# Written request
Could you copy the rows below word for word, starting from the first one and going up to and including the line that contains "pos(505,338)"?
--- Begin ---
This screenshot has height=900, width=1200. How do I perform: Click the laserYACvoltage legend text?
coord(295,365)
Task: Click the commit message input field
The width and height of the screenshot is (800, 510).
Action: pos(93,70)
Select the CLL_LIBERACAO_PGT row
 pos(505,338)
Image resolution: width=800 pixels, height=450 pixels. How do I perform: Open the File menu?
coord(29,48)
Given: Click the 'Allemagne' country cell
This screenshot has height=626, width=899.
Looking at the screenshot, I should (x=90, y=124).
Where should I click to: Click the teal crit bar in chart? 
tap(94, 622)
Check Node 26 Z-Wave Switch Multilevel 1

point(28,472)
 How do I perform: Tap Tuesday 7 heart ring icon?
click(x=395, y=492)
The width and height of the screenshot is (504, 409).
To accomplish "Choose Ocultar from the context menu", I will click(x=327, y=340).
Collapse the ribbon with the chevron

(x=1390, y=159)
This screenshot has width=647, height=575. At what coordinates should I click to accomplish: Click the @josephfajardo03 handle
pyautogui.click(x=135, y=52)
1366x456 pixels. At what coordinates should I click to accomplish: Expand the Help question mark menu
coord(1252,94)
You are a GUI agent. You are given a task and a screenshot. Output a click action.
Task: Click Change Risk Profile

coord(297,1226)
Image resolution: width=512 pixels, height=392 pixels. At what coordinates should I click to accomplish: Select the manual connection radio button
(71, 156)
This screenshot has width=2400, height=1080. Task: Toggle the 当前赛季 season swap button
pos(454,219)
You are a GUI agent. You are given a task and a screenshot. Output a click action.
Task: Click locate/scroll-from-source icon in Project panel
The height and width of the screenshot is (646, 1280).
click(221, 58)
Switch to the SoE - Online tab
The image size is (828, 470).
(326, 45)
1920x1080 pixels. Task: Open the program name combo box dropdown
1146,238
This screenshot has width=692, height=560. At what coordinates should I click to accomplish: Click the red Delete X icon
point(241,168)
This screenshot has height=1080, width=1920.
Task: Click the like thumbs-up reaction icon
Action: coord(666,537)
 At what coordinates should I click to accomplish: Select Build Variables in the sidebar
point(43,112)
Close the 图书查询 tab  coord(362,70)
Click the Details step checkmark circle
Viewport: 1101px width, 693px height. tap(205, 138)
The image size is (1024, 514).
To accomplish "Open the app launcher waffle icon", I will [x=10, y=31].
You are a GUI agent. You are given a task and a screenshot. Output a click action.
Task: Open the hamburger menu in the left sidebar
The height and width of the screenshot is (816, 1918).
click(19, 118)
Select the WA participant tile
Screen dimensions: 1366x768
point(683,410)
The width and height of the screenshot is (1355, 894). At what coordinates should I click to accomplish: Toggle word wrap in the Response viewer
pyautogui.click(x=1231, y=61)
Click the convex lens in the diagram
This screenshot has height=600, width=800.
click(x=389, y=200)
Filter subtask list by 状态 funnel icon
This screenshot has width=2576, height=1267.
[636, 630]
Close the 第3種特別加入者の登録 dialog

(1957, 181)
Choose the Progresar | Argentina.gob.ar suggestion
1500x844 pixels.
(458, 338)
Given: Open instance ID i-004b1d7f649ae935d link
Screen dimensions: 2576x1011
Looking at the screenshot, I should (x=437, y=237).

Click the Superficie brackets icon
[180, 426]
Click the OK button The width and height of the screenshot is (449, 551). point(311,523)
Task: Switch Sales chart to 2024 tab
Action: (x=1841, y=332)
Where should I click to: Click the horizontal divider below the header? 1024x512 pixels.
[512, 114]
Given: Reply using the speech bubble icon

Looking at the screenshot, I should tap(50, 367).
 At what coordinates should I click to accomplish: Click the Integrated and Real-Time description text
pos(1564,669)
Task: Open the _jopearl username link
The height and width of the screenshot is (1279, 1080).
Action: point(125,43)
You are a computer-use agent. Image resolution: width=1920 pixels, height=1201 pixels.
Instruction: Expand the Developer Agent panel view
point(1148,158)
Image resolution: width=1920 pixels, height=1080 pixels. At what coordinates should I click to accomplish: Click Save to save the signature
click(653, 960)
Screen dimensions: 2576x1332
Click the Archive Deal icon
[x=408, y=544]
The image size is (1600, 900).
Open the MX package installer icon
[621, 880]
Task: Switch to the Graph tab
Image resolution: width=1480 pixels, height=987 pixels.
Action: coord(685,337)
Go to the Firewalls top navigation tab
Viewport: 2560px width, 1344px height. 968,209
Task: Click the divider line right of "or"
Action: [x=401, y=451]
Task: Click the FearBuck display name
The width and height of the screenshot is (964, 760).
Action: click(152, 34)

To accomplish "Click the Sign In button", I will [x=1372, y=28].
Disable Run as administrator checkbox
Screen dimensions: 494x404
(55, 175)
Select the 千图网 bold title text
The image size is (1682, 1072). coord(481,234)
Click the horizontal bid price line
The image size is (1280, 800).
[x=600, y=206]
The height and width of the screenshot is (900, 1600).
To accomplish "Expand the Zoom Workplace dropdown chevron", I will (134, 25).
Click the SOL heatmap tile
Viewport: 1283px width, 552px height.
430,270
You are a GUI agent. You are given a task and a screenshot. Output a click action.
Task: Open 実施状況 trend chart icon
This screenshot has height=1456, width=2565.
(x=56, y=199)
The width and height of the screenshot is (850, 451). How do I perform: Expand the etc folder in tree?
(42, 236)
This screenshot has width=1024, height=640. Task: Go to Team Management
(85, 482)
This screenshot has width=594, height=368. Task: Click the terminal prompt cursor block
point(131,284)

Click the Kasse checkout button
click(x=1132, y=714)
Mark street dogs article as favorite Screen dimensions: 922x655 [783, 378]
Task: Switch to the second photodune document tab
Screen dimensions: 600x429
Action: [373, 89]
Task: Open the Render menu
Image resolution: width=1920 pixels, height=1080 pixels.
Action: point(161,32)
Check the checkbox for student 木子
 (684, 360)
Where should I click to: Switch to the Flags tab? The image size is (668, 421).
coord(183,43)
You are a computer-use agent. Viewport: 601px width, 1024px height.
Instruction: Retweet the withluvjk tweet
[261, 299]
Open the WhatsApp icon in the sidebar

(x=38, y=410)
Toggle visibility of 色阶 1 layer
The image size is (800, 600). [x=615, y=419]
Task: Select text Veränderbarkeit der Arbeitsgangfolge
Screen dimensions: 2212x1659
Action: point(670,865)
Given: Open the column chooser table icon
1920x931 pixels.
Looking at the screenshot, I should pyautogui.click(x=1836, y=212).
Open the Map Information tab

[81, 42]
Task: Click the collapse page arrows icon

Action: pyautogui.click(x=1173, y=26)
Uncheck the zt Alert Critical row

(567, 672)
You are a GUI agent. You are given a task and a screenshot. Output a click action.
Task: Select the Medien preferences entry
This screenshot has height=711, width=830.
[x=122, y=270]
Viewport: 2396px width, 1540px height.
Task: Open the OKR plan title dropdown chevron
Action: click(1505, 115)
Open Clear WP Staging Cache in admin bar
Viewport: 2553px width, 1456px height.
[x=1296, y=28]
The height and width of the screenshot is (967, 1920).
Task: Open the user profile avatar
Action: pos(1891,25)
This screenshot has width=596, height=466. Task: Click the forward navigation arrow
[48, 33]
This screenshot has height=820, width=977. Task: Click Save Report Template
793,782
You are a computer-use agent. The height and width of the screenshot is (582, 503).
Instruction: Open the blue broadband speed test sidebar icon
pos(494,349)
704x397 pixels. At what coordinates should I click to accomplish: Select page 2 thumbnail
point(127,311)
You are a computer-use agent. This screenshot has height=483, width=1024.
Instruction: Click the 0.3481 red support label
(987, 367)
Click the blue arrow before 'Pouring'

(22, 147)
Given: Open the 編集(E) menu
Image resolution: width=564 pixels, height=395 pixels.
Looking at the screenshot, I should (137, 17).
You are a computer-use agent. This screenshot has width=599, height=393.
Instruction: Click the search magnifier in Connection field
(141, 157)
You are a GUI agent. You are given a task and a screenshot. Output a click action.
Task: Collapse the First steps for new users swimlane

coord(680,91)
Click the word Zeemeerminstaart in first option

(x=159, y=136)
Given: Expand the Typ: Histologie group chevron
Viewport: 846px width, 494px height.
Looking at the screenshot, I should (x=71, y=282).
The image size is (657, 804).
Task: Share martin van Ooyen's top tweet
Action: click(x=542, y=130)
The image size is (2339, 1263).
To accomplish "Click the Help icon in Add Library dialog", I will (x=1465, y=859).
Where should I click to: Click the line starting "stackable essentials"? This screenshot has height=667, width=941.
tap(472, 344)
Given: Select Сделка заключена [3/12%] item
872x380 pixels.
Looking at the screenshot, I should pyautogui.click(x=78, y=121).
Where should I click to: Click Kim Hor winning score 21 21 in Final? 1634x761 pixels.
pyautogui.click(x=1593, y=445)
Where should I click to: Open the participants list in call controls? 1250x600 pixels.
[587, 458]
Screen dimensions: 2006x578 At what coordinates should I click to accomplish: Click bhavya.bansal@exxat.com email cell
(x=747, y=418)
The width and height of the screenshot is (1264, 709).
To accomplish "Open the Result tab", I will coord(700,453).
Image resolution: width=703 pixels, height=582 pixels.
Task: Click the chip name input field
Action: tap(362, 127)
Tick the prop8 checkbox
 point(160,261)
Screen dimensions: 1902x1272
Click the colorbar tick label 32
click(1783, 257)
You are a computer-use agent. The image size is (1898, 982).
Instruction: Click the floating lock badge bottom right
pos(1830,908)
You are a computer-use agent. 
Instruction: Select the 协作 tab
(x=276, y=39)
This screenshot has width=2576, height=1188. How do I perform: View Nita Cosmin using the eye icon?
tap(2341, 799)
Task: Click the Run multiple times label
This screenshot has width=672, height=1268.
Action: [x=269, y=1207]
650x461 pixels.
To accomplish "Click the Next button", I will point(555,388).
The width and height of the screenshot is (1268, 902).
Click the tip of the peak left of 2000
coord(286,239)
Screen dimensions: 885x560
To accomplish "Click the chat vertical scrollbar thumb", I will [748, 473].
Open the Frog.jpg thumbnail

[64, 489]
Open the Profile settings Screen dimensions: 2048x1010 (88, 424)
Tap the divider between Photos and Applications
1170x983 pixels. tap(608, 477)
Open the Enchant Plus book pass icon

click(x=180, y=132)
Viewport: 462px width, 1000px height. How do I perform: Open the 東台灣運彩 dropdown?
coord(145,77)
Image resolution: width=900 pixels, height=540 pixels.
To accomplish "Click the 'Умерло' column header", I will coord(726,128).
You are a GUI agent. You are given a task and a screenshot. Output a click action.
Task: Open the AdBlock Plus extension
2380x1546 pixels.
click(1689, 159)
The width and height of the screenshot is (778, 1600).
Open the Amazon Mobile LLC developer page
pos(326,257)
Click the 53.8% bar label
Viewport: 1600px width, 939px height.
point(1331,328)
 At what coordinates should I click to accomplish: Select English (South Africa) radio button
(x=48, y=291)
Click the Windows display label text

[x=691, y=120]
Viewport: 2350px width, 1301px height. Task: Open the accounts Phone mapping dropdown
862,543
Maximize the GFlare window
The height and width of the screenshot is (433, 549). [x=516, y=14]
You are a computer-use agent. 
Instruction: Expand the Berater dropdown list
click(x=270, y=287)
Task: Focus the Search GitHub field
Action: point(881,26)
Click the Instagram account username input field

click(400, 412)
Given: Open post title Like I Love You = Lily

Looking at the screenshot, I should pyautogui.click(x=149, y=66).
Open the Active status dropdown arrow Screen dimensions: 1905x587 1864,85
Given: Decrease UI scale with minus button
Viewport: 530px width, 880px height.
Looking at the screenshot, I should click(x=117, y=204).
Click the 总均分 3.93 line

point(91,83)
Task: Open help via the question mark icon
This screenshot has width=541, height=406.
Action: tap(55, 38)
--- End ---
# Answer to this task
This screenshot has height=900, width=1200. How do I perform: Click the laserYACvoltage legend text?
coord(295,365)
Task: Click the commit message input field
The width and height of the screenshot is (800, 510).
Action: pos(93,70)
Select the CLL_LIBERACAO_PGT row
 pos(505,338)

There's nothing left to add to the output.